*YOUR OBJECTIVE*: All the data below should be printed again without a single difference.

Collected data:
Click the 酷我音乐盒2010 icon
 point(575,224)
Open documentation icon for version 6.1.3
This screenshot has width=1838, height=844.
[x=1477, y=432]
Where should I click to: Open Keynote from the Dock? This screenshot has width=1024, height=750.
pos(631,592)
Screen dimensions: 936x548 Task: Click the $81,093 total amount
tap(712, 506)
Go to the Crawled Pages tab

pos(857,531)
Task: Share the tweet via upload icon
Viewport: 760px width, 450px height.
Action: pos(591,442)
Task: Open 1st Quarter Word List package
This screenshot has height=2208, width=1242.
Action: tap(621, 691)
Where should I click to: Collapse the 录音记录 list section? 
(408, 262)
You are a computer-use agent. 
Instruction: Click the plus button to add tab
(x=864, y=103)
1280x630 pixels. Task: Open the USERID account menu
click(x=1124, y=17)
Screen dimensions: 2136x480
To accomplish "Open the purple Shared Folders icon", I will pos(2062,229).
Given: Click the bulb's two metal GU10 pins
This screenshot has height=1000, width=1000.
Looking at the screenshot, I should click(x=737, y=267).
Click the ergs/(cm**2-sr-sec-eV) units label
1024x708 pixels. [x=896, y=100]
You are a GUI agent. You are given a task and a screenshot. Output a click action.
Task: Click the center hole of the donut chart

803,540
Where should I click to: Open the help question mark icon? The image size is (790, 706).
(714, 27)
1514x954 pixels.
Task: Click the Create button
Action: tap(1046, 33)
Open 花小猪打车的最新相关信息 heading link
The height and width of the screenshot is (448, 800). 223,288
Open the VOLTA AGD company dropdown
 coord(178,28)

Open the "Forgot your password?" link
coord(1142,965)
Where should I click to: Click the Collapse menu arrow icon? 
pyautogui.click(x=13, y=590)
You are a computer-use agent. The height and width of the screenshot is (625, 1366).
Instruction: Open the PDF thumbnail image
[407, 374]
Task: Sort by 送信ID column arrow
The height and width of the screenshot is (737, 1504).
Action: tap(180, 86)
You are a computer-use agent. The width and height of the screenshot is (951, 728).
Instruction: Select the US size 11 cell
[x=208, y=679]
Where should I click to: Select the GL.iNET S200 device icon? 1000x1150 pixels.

*ANSWER TO THIS TASK*:
Click the 酷我音乐盒2010 icon
 point(575,224)
Open documentation icon for version 6.1.3
This screenshot has width=1838, height=844.
[x=1477, y=432]
Where should I click to: Open Keynote from the Dock? This screenshot has width=1024, height=750.
pos(631,592)
Screen dimensions: 936x548 Task: Click the $81,093 total amount
tap(712, 506)
Go to the Crawled Pages tab

pos(857,531)
Task: Share the tweet via upload icon
Viewport: 760px width, 450px height.
Action: pos(591,442)
Task: Open 1st Quarter Word List package
This screenshot has height=2208, width=1242.
Action: tap(621, 691)
Where should I click to: Collapse the 录音记录 list section? 
(408, 262)
You are a computer-use agent. 
Instruction: Click the plus button to add tab
(x=864, y=103)
1280x630 pixels. Task: Open the USERID account menu
click(x=1124, y=17)
Screen dimensions: 2136x480
To accomplish "Open the purple Shared Folders icon", I will pos(2062,229).
Given: Click the bulb's two metal GU10 pins
This screenshot has height=1000, width=1000.
Looking at the screenshot, I should click(x=737, y=267).
Click the ergs/(cm**2-sr-sec-eV) units label
1024x708 pixels. [x=896, y=100]
You are a GUI agent. You are given a task and a screenshot. Output a click action.
Task: Click the center hole of the donut chart

803,540
Where should I click to: Open the help question mark icon? The image size is (790, 706).
(714, 27)
1514x954 pixels.
Task: Click the Create button
Action: tap(1046, 33)
Open 花小猪打车的最新相关信息 heading link
The height and width of the screenshot is (448, 800). 223,288
Open the VOLTA AGD company dropdown
 coord(178,28)

Open the "Forgot your password?" link
coord(1142,965)
Where should I click to: Click the Collapse menu arrow icon? 
pyautogui.click(x=13, y=590)
You are a computer-use agent. The height and width of the screenshot is (625, 1366).
Instruction: Open the PDF thumbnail image
[407, 374]
Task: Sort by 送信ID column arrow
The height and width of the screenshot is (737, 1504).
Action: tap(180, 86)
You are a computer-use agent. The width and height of the screenshot is (951, 728).
Instruction: Select the US size 11 cell
[x=208, y=679]
Where should I click to: Select the GL.iNET S200 device icon? 1000x1150 pixels.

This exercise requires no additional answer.